Passo del documento
⁂
Da noi si v. spt. il d. lgs. 9 luglio 2003 n. 216 e  il d . lgs. di pari data n° 215 (autore di riferimento sul tema è il prof. Daniele Maffeis in moltri scritti tra cui questo).

Nel mondo anglosassone , soprattutto statunitense, c’è un’enormità di scritti sul tema: si v. ad es. Rebecca Kelly Slaughter-Janice Kopec & Mohamad Batal, Algorithms and Economic Justice: A Taxonomy of Harms and a Path Forward for the Federal Trade Commission, Yale Journal of Law & Technology

Il giudice così scrive:

<In sum, what the plaintiffs have alleged is that they each used Facebook to search for housing based on identified criteria and that no results were returned that met their criteria. They assume (but plead no facts to support) that no results were returned because unidentified advertisers theoretically used Facebook’s Targeting Ad tools to exclude them based on their protected class statuses from seeing paid Ads for housing that they assume (again ,with no facts alleged in support) were available and would have otherwise met their criteria. Plaintiffs’ claim  that Facebook denied them access to unidentified Ads is the sort of generalized grievance that is insufficient to support standing. See, e.g., Carroll v. Nakatani, 342 F.3d 934, 940 (9th Cir. 2003) (“The Supreme Court has repeatedly refused to recognize a generalized grievance against allegedly illegal government conduct as sufficient to confer standing” and when “a government  actor discriminates on the basis of race, the resulting injury ‘accords a basis for standing only to those persons who are personally denied equal treatment.’” (quoting Allen v. Wright, 468 U.S. 737, 755 (1984)).9 Having failed to plead facts supporting a plausible injury in fact sufficient to confer standing on any plaintiff, the TAC is DISMISSED with prejudice>.

Così il Northern District of California 20 agosto 2021, Case 3:19-cv-05081-WHO , Vargas c. Facebook .

Il quale poi dice che anche rigattando quanto sorpa, F. srebbe protetta dal safe harbour ex § 230 CDA e ciò nonostante il noto precedente Roommates del 2008, dal quale il caso sub iudice si differenzia:

<<Roommates is materially distinguishable from this case based on plaintiffs’ allegations in the TAC that the nowdefunct Ad Targeting process was made available by Facebook for optional use by advertisers placing a host of different types of paidadvertisements.10 Unlike in Roommates where use of the discriminatory criteria was mandated, here use of the tools was neither mandated nor inherently discriminatory given the design of the tools for use by a wide variety of advertisers.
⁂
Voci tratte da una fonte di dati
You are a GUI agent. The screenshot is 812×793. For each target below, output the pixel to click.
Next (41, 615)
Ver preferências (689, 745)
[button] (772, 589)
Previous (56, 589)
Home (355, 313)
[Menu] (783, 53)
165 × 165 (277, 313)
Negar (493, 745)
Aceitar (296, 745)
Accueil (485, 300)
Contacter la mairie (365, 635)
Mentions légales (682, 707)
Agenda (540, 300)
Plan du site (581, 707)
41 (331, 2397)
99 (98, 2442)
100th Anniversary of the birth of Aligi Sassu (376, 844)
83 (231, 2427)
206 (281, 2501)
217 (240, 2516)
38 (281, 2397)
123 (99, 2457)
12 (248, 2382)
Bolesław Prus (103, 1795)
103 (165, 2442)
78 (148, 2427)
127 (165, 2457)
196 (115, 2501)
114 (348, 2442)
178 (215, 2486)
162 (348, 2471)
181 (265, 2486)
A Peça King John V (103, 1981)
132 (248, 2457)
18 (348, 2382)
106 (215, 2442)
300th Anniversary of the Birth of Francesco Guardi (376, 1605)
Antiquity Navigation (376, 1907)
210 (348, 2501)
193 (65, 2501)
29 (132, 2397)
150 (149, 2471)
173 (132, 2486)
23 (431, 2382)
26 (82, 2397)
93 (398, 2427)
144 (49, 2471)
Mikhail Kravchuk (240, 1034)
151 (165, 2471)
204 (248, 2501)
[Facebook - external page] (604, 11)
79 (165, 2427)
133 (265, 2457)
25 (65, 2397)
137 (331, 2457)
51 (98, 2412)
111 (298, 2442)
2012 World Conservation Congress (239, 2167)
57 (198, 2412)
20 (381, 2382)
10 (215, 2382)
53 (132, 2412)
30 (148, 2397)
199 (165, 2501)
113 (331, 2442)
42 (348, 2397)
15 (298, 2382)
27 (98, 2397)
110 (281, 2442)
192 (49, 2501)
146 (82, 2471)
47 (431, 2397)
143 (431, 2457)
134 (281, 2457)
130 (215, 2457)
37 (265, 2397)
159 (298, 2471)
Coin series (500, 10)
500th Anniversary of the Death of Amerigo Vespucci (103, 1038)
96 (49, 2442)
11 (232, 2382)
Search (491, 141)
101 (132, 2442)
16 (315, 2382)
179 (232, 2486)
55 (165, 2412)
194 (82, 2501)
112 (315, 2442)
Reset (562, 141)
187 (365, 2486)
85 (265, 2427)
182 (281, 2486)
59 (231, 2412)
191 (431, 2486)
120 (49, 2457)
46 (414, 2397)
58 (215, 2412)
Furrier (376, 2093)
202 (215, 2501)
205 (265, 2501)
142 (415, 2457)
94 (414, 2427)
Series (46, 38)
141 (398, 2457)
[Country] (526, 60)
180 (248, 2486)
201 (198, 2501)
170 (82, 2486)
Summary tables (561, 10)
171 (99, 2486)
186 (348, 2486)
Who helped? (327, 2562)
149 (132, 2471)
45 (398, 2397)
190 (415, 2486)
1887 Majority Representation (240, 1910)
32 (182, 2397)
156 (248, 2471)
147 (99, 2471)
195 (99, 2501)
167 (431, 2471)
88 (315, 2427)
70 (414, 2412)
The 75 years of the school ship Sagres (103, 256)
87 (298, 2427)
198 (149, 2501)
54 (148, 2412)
⁂
Lavoro richiesto
A: Nel brano sul caso Vargas c. Facebook, riporta tutto il tratto che va da "Da noi si v." giù fino a "tra cui questo).", sostituendo "autore di riferimento" con "studioso di riferimento".
B: Riprendi il brano sul caso Vargas c. Facebook e prosegui a partire dal punto in cui si interrompe.

Risultati per compito
A:
Da noi si v. spt. il d. lgs. 9 luglio 2003 n. 216 e  il d . lgs. di pari data n° 215 (studioso di riferimento sul tema è il prof. Daniele Maffeis in moltri scritti tra cui questo).

B:
In Dyroff, the Ninth Circuit concluded that tools created by the website creator there, “recommendations and notifications” the website sent to users based on the users inquiries that ultimately connected a drug dealer and a drug purchaser did not turn the defendant who ontrolled the website into a content creator unshielded by CDA immunity. The panel confirmed that the tools were “meant to facilitate the communication and content of others. They are not content in and of themselves.” Dyroff, 934 F.3d 1093, 1098 (9th Cir. 2019), cert. denied, 140 S. Ct. 2761 (2020); see also Carafano v. Metrosplash.com, Inc., 339 F.3d 1119, 1124 (9th Cir. 2003) (where website “questionnaire facilitated the expression of information by individual users” including proposing sexually suggestive phrases that could facilitate the development of libelous profiles, but left “selection of the content [] exclusively to the user,” and defendant was not “responsible, even in part, for associating certain multiple choice responses with a set of physical characteristics, a group of essay answers, and a photograph,” website operator was not information content provider falling outside Section 230’s immunity); Goddard v. Google, Inc., 640 F. Supp. 2d 1193, 1197 (N.D. Cal. 2009) (no liability based on Google’s use of “Keyword Tool,” that  employs “an algorithm to suggest specific keywords to advertisers”).  

Here, the Ad Tools are neutral. It is the users “that ultimately determine what content to  post, such that the tool merely provides ‘a framework that could be utilized for proper or improper  purposes, . . . .’” Roommates, 521 F.3d at 1172 (analyzing Carafano). Therefore, even if the plaintiffs could allege facts supporting a plausible injury, their claims are barred by Section 230.>>

(notizia e link alla sentenza dal blog di Eric Goldman)

Azione contrattuale contro Youtube per discriminazione etnico/razziale respinta da una corte californiana

La corte del distretto nord della california, s. Josè division, 25.06.2021, KIMBERLY CARLESTE NEWMAN, e altri c. Google e altri, case No.20CV04011LHK, rigetta varie domande contrattuali di utenti contro Youtube, basate su pretese discrminazioni razziali.

Gli attori, gerenti canali su Youtube , ritengono di essere stati discriminati in vari modi: filtraggi ingiustificati, solo per la loro provenienza razziale, nella Restricted Mode; riduzione o impedimento delle chance di monetizzazine, non venendo agganciati ad advertisment; shadow banning e altre pratiche, ad es. qualificando i video come soggetti a Restricted Mode ( dettagli a p. 2-4).

La domanda di violazione ex sec- 1981 del 42 US CODE (Equal rights under the law: normativa antidiscriminatoria) è rigettata per assenza di prova dellelemenot intenzionaleò, p. 9 ss.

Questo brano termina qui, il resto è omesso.